───── EXERCISE DATA ─────
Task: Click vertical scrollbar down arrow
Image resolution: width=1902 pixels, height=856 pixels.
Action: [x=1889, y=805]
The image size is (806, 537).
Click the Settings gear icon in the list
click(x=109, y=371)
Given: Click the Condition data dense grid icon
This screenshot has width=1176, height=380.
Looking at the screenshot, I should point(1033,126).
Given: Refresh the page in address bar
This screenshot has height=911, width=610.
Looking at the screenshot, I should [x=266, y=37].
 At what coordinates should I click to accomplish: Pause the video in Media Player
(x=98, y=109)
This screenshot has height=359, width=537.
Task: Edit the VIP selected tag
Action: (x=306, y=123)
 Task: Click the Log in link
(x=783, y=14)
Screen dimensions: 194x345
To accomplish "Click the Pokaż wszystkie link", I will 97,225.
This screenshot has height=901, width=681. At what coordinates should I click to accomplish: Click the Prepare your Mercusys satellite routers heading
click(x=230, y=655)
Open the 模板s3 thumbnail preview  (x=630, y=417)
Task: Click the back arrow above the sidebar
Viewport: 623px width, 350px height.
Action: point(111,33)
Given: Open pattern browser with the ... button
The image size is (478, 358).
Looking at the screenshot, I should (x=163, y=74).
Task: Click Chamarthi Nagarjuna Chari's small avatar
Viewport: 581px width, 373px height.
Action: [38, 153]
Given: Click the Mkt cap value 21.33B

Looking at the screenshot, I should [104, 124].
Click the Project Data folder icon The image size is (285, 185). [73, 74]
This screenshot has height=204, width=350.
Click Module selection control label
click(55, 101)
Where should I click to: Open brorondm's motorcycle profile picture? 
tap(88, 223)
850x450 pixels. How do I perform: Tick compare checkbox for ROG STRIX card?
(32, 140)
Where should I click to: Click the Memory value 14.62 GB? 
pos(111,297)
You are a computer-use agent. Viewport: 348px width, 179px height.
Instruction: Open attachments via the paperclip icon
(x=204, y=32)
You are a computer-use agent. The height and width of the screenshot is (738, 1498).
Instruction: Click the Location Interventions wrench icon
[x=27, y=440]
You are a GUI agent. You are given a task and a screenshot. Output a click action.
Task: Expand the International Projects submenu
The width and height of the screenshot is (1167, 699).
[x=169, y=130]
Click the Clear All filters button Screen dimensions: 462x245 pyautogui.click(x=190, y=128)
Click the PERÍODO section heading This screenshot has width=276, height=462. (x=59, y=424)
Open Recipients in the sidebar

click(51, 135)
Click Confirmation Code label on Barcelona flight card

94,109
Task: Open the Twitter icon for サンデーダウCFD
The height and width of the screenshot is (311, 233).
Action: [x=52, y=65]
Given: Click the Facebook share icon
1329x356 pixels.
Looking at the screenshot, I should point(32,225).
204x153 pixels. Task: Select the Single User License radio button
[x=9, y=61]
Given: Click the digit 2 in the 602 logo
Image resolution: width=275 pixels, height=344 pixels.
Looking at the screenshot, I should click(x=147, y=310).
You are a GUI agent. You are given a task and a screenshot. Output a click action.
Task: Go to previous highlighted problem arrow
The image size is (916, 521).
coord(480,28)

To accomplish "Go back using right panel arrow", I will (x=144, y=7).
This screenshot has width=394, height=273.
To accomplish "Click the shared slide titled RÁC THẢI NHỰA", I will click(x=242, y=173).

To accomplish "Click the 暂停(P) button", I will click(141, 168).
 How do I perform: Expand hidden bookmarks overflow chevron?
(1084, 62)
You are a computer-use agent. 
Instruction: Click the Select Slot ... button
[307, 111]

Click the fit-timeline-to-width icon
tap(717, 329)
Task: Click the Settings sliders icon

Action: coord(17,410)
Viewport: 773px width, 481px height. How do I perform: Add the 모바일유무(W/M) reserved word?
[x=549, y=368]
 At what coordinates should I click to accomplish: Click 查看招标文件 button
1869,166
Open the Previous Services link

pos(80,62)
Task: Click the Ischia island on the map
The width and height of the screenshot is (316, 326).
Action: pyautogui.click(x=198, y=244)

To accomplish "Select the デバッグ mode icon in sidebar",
─────
- TASK ITEM
Copy each line above that contains the word "agent".

- RESULT FOR THIS TASK
You are a computer-use agent. Viewport: 348px width, 179px height.
You are a computer-use agent. The height and width of the screenshot is (738, 1498).
You are a GUI agent. You are given a task and a screenshot. Output a click action.
You are a GUI agent. You are given a task and a screenshot. Output a click action.
You are a computer-use agent. 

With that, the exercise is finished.